8.) Don't rush, but don't delay a lot either. Allowing the masking tape "hinges" to guide you, flip the decal back over and slide it around where you want it.
Opinions are going to vary on where to start squeegeeing. Most articles want you to start in the middle and work your way out in all directions equally. This failed repeatedly for me as the tough not flexible factory vinyl didn't want to stretch or cooperate in any way.
What I did instead when it was failing miserably and looking dangerous for ruining the decal: Lined things up again and squeegeed down the lower part over a single curve. Repeat a few times. At this point, the Rapid Tac was starting to get out of there and was allowing this area to take some REAL adhesion.
NOW I started working the squeegee up over the hump and into the valley or depression. I'd use some moderate force and get this area squeegeed down, then it would pop back up. I figured the Rapid Tac would eventually relent and start drying and it would stay put. So I repeated many, many times before it started staying stuck.
TIP: When it went on wrong and had a huge air pocket once, I just squeegeed over it again and thankfully the adhesion was still light enough to let it pop up again. End tip.
The way it kept popping back up suggested it would never stick properly, but that HAS NOT BEEN THE CASE.
Anyway, then after getting some adhesion in the depression, then I started squeegeeing up over the last hump. This was less challenging and dangerous but tried "gotcha" a couple of times. Checked for air and fluid bubbles. There were some. Squeegeed those out to the edges and this was sometimes difficult as the Rapid Tac fluid was by now drying or less present and the adhesive was fighting moving the bubbles. But they went. NO DIRT WAS under the decals, so I didn't have any
impossible bubbles from that.
This fight was so intensive, I ended up with some small scratches in the new black plastics. Fortunately, friends say I'm being way too picky about that and that they can't see the scratches at all. Graphics have long had this effect. The high contrast of the colors draw the eyes away from low contrast scratches.
I can see 'em, but I no longer care. The bike looks totally cool.
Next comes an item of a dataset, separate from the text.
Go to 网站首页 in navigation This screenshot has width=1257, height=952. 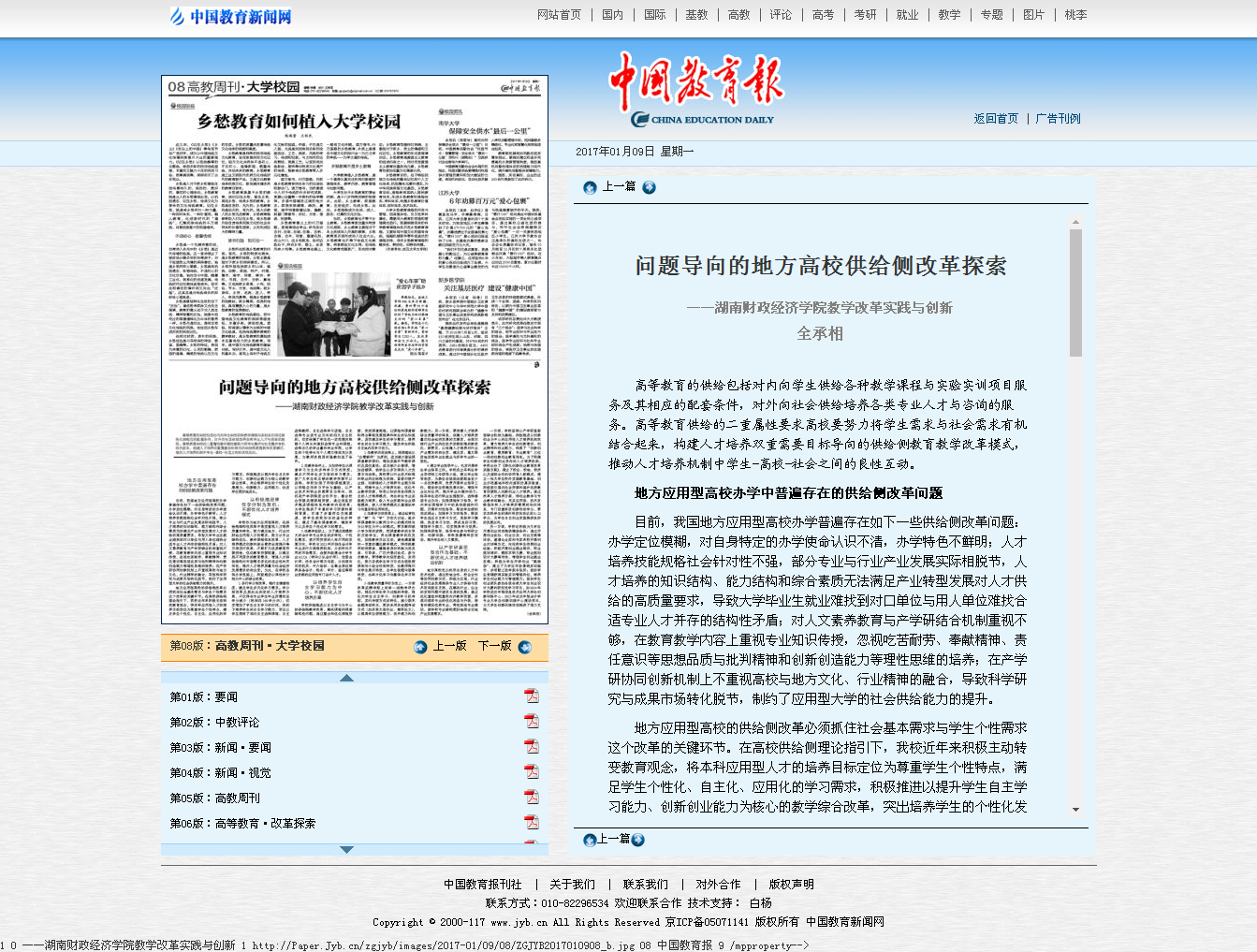pyautogui.click(x=559, y=15)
Second side graphic: I figured Murphy would get in there the second time around and I'd totally botch it. I thought maybe the way the first graphic kept popping back up might have been an anomaly; either the second side wouldn't do that or the first had something wrong. Not so. 2nd side went exactly the same way. Another excellent factory looking result! (IMHO, of course)
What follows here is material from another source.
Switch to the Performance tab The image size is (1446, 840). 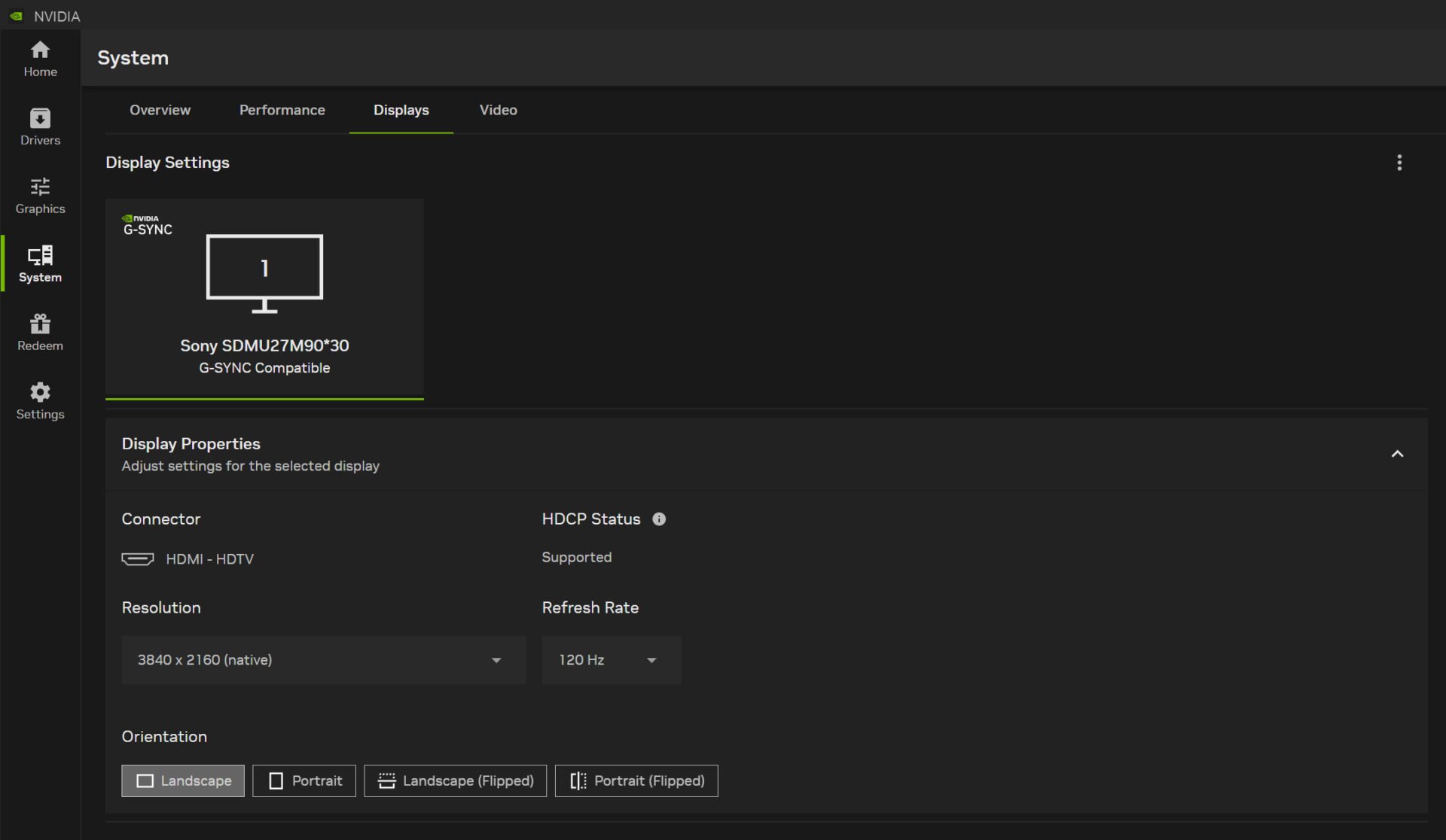point(282,109)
--Yet another reason ya' can't use a hair drier to soften the decal up: The Rapid Tac is a liquid obviously. Put liquid on a hot decal and 2 things happen:
The latent heat of evaporation would instantly cool the decal.
The word "evaporation" should be prominent in the line above. The Rapid Tac would "evaporate" way too quickly and there would not be time to get the decal on right.
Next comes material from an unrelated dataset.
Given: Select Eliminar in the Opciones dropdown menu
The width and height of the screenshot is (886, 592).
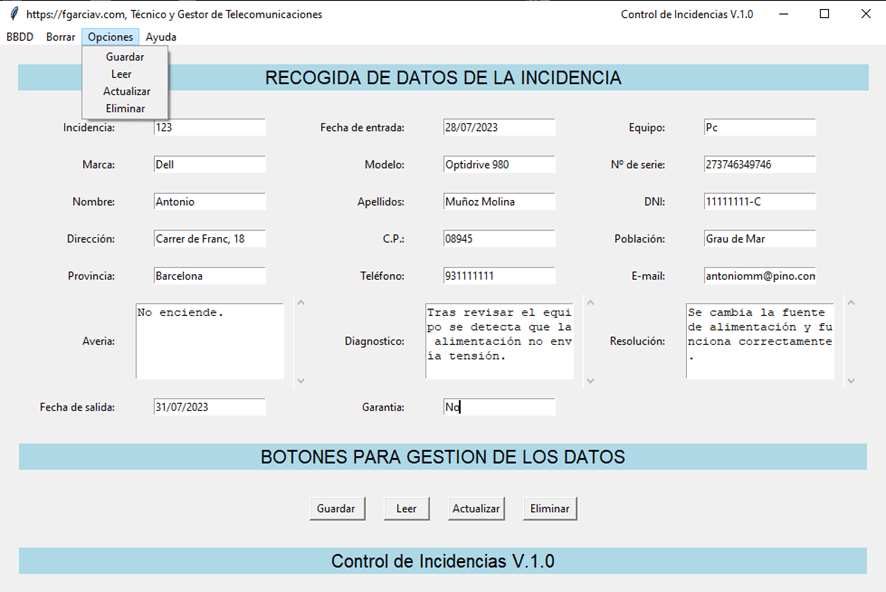Looking at the screenshot, I should point(125,108).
Hopefully some pro vinyl guys will hop in here with some clues on what I forgot or scrooged up. But the results speak. People think it's a factory 2009 WR250X. It is not; it was originally a blue bike.
Hope some of these ideas help someone. I figure I put this in here too late for M1A... and it might be a bit basic for his skill levels anyway.
To M1A: These things can be a bastige sometimes, can't they??
Anyhow, that's what I read and learned. I got a good result with the stiff factory graphics, but only "by the skin of my teeth".
Final word: If I EVER put that amount of money into factory graphics again, I'll probably have a professional vinyl shop put them on. But in the city I would have to go to (Pueblo, CO) they would almost certainly butcher the job. And then arrogantly expect me to pay for the botched result. That's how it is here.